Given data Block Start

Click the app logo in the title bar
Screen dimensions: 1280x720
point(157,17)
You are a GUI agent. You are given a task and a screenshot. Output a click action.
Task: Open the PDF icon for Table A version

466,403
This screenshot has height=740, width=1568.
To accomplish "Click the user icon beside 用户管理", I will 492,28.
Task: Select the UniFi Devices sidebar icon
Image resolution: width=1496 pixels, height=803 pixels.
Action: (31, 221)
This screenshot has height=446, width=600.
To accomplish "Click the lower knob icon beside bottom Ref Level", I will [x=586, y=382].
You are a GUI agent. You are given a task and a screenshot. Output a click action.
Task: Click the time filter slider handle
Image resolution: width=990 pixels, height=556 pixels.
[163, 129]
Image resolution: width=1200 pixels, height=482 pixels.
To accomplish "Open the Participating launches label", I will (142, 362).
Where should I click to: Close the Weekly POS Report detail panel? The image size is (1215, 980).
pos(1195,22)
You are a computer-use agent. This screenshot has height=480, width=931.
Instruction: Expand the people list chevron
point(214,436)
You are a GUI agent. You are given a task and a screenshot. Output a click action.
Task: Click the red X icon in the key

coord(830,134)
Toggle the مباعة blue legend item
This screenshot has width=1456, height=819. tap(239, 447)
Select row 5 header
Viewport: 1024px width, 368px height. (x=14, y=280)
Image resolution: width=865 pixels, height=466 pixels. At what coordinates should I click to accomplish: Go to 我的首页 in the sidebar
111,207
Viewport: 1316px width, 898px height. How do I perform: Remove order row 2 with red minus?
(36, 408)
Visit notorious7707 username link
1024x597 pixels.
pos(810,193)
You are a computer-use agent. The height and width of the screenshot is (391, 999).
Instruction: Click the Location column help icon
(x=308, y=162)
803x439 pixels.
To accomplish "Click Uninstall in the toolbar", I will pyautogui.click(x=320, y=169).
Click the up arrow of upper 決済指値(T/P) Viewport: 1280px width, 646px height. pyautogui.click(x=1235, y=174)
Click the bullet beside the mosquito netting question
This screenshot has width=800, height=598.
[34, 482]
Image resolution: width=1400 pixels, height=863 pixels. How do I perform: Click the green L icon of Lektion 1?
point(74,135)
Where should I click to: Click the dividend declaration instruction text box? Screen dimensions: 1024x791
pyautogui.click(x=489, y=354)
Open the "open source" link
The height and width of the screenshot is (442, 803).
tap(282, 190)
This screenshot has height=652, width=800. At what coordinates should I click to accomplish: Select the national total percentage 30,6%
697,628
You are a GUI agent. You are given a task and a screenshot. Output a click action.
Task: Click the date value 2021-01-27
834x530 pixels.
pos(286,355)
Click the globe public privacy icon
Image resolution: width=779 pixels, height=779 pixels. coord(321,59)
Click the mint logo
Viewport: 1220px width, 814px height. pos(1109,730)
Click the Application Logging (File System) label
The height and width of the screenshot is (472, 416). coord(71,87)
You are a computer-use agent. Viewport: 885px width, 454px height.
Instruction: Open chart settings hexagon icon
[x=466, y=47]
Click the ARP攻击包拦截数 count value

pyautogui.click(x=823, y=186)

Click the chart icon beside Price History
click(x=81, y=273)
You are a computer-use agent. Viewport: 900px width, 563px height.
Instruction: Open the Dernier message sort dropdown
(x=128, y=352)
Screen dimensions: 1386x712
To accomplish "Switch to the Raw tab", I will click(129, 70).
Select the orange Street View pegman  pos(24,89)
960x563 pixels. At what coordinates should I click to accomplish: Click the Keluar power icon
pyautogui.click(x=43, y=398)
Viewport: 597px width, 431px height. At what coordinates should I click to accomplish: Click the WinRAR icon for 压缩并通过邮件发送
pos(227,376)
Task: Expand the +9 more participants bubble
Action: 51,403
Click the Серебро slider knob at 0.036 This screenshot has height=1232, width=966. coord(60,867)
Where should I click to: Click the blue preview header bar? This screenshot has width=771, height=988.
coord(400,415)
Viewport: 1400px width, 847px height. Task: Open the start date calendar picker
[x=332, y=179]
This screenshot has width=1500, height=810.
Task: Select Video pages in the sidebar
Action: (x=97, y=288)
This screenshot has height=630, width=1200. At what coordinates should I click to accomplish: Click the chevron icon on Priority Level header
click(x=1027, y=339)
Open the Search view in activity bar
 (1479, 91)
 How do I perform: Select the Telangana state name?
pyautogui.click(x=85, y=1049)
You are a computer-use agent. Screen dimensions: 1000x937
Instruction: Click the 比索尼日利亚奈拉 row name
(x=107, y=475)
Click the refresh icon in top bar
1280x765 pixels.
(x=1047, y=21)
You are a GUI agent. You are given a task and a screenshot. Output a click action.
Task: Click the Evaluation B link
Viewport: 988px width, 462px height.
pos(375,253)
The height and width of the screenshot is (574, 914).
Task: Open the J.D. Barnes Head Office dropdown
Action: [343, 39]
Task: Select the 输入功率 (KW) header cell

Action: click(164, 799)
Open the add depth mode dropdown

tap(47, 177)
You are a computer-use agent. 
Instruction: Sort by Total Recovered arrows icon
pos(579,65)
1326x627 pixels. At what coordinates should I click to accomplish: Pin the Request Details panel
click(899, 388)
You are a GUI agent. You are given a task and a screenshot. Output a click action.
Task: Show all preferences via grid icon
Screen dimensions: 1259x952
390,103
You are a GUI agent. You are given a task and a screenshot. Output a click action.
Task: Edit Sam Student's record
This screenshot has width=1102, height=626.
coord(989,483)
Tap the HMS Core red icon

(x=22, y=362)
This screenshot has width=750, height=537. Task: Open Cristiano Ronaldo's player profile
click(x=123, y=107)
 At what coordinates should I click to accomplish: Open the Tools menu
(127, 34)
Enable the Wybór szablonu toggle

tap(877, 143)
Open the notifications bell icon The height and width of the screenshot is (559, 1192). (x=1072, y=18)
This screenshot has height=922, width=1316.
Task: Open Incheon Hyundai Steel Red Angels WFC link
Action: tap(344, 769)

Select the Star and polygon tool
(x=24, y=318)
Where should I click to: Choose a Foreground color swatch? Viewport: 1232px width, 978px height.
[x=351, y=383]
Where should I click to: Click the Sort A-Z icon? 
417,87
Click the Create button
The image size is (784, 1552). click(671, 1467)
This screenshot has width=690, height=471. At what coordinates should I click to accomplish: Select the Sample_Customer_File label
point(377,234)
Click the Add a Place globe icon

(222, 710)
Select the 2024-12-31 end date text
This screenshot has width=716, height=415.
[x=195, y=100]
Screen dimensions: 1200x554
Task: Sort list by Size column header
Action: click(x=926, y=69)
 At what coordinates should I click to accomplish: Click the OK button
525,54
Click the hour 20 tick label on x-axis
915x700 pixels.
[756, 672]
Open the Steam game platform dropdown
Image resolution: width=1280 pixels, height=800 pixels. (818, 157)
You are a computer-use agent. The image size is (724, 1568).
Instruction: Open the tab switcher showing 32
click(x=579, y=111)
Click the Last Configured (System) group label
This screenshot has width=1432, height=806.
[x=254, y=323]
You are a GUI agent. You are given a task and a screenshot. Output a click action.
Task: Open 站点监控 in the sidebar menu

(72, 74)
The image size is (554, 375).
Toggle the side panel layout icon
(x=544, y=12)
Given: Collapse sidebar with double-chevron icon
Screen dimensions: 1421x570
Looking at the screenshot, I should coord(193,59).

Given data Block End

*Exercise:*
Lines holding the word "knob" are the answer; copy every one from the records above.

*Answer to this task:*
To accomplish "Click the lower knob icon beside bottom Ref Level", I will [x=586, y=382].
Click the Серебро slider knob at 0.036 This screenshot has height=1232, width=966. coord(60,867)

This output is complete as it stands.